• _TO DO_
Take the data that follows and retype it word for word.

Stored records

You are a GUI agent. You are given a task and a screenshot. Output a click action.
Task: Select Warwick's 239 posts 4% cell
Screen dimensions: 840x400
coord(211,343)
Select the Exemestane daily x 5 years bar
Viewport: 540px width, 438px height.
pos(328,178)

• _SOLUTION TO THIS PROBLEM_
You are a GUI agent. You are given a task and a screenshot. Output a click action.
Task: Select Warwick's 239 posts 4% cell
Screen dimensions: 840x400
coord(211,343)
Select the Exemestane daily x 5 years bar
Viewport: 540px width, 438px height.
pos(328,178)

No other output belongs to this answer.